▶ [Saved data entries]
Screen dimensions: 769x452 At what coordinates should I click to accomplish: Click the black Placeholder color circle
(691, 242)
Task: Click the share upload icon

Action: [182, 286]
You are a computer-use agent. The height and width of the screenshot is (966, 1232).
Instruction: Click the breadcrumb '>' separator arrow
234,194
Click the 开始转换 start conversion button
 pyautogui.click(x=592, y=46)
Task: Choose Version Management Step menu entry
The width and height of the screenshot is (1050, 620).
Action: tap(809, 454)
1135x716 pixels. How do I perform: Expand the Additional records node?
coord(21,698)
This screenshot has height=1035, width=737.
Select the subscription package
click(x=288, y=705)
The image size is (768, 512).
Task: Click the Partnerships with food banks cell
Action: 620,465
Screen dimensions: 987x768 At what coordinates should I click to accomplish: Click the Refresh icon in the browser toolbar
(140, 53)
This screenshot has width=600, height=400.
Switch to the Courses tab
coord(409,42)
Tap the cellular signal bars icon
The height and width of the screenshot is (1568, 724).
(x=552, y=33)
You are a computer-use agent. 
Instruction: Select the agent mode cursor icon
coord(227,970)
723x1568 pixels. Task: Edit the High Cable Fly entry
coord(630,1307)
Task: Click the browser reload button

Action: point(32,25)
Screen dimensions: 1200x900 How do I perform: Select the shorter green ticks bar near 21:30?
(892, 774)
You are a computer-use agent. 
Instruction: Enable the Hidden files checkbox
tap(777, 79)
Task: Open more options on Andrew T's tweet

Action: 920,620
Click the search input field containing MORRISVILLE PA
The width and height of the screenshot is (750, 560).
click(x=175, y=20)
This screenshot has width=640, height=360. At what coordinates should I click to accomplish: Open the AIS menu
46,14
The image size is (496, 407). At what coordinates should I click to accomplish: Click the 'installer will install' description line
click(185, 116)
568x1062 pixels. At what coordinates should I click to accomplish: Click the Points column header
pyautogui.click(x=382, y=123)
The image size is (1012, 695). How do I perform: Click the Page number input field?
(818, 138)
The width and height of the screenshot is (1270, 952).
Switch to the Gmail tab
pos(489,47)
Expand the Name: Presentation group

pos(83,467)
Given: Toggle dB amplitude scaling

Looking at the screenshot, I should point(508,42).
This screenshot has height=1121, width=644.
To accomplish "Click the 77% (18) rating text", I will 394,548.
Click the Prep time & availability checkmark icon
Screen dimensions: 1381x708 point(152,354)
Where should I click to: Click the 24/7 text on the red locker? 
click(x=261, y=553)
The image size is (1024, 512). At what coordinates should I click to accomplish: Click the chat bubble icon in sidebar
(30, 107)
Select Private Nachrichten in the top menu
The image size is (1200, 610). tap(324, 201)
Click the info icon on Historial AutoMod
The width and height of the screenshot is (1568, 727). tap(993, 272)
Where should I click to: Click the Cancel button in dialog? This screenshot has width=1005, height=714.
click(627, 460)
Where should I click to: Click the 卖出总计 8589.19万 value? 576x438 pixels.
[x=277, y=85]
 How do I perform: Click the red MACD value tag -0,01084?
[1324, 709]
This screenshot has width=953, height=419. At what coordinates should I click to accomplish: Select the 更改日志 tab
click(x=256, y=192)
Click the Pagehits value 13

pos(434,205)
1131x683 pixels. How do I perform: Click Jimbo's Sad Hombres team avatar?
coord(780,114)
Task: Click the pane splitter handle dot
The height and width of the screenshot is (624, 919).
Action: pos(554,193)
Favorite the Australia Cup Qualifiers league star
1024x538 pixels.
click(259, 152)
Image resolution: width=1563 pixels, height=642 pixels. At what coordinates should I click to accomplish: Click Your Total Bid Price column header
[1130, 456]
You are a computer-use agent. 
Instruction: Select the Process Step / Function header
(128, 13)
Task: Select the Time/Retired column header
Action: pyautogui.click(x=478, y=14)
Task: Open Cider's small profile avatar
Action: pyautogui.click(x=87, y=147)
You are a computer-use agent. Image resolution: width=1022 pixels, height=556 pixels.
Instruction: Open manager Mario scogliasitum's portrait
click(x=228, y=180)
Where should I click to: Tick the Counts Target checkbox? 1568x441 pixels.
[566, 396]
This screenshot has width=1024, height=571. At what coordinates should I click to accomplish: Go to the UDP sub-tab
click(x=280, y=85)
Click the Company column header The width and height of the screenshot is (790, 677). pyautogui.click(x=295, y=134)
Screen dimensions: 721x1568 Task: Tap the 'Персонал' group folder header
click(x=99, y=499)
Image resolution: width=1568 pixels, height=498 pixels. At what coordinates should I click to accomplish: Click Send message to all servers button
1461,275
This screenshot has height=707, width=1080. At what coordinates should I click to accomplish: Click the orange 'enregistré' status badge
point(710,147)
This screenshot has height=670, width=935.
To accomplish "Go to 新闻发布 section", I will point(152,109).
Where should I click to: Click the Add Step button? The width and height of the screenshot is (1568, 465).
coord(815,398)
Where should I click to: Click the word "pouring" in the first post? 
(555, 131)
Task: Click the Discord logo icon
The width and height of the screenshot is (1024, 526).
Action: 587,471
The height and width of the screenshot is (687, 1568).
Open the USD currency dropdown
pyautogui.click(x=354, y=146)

▶ [To do] Transcribe the lines above precisely, keeping each one unchanged.

▶ [Response area]
Screen dimensions: 769x452 At what coordinates should I click to accomplish: Click the black Placeholder color circle
(691, 242)
Task: Click the share upload icon

Action: [182, 286]
You are a computer-use agent. The height and width of the screenshot is (966, 1232).
Instruction: Click the breadcrumb '>' separator arrow
234,194
Click the 开始转换 start conversion button
 pyautogui.click(x=592, y=46)
Task: Choose Version Management Step menu entry
The width and height of the screenshot is (1050, 620).
Action: tap(809, 454)
1135x716 pixels. How do I perform: Expand the Additional records node?
coord(21,698)
This screenshot has height=1035, width=737.
Select the subscription package
click(x=288, y=705)
The image size is (768, 512).
Task: Click the Partnerships with food banks cell
Action: 620,465
Screen dimensions: 987x768 At what coordinates should I click to accomplish: Click the Refresh icon in the browser toolbar
(140, 53)
This screenshot has width=600, height=400.
Switch to the Courses tab
coord(409,42)
Tap the cellular signal bars icon
The height and width of the screenshot is (1568, 724).
(x=552, y=33)
You are a computer-use agent. 
Instruction: Select the agent mode cursor icon
coord(227,970)
723x1568 pixels. Task: Edit the High Cable Fly entry
coord(630,1307)
Task: Click the browser reload button

Action: point(32,25)
Screen dimensions: 1200x900 How do I perform: Select the shorter green ticks bar near 21:30?
(892, 774)
You are a computer-use agent. 
Instruction: Enable the Hidden files checkbox
tap(777, 79)
Task: Open more options on Andrew T's tweet

Action: 920,620
Click the search input field containing MORRISVILLE PA
The width and height of the screenshot is (750, 560).
click(x=175, y=20)
This screenshot has width=640, height=360. At what coordinates should I click to accomplish: Open the AIS menu
46,14
The image size is (496, 407). At what coordinates should I click to accomplish: Click the 'installer will install' description line
click(185, 116)
568x1062 pixels. At what coordinates should I click to accomplish: Click the Points column header
pyautogui.click(x=382, y=123)
The image size is (1012, 695). How do I perform: Click the Page number input field?
(818, 138)
The width and height of the screenshot is (1270, 952).
Switch to the Gmail tab
pos(489,47)
Expand the Name: Presentation group

pos(83,467)
Given: Toggle dB amplitude scaling

Looking at the screenshot, I should point(508,42).
This screenshot has height=1121, width=644.
To accomplish "Click the 77% (18) rating text", I will 394,548.
Click the Prep time & availability checkmark icon
Screen dimensions: 1381x708 point(152,354)
Where should I click to: Click the 24/7 text on the red locker? 
click(x=261, y=553)
The image size is (1024, 512). At what coordinates should I click to accomplish: Click the chat bubble icon in sidebar
(30, 107)
Select Private Nachrichten in the top menu
The image size is (1200, 610). tap(324, 201)
Click the info icon on Historial AutoMod
The width and height of the screenshot is (1568, 727). tap(993, 272)
Where should I click to: Click the Cancel button in dialog? This screenshot has width=1005, height=714.
click(627, 460)
Where should I click to: Click the 卖出总计 8589.19万 value? 576x438 pixels.
[x=277, y=85]
 How do I perform: Click the red MACD value tag -0,01084?
[1324, 709]
This screenshot has width=953, height=419. At what coordinates should I click to accomplish: Select the 更改日志 tab
click(x=256, y=192)
Click the Pagehits value 13

pos(434,205)
1131x683 pixels. How do I perform: Click Jimbo's Sad Hombres team avatar?
coord(780,114)
Task: Click the pane splitter handle dot
The height and width of the screenshot is (624, 919).
Action: pos(554,193)
Favorite the Australia Cup Qualifiers league star
1024x538 pixels.
click(259, 152)
Image resolution: width=1563 pixels, height=642 pixels. At what coordinates should I click to accomplish: Click Your Total Bid Price column header
[1130, 456]
You are a computer-use agent. 
Instruction: Select the Process Step / Function header
(128, 13)
Task: Select the Time/Retired column header
Action: pyautogui.click(x=478, y=14)
Task: Open Cider's small profile avatar
Action: pyautogui.click(x=87, y=147)
You are a computer-use agent. Image resolution: width=1022 pixels, height=556 pixels.
Instruction: Open manager Mario scogliasitum's portrait
click(x=228, y=180)
Where should I click to: Tick the Counts Target checkbox? 1568x441 pixels.
[566, 396]
This screenshot has width=1024, height=571. At what coordinates should I click to accomplish: Go to the UDP sub-tab
click(x=280, y=85)
Click the Company column header The width and height of the screenshot is (790, 677). pyautogui.click(x=295, y=134)
Screen dimensions: 721x1568 Task: Tap the 'Персонал' group folder header
click(x=99, y=499)
Image resolution: width=1568 pixels, height=498 pixels. At what coordinates should I click to accomplish: Click Send message to all servers button
1461,275
This screenshot has height=707, width=1080. At what coordinates should I click to accomplish: Click the orange 'enregistré' status badge
point(710,147)
This screenshot has height=670, width=935.
To accomplish "Go to 新闻发布 section", I will point(152,109).
Where should I click to: Click the Add Step button? The width and height of the screenshot is (1568, 465).
coord(815,398)
Where should I click to: Click the word "pouring" in the first post? 
(555, 131)
Task: Click the Discord logo icon
The width and height of the screenshot is (1024, 526).
Action: 587,471
The height and width of the screenshot is (687, 1568).
Open the USD currency dropdown
pyautogui.click(x=354, y=146)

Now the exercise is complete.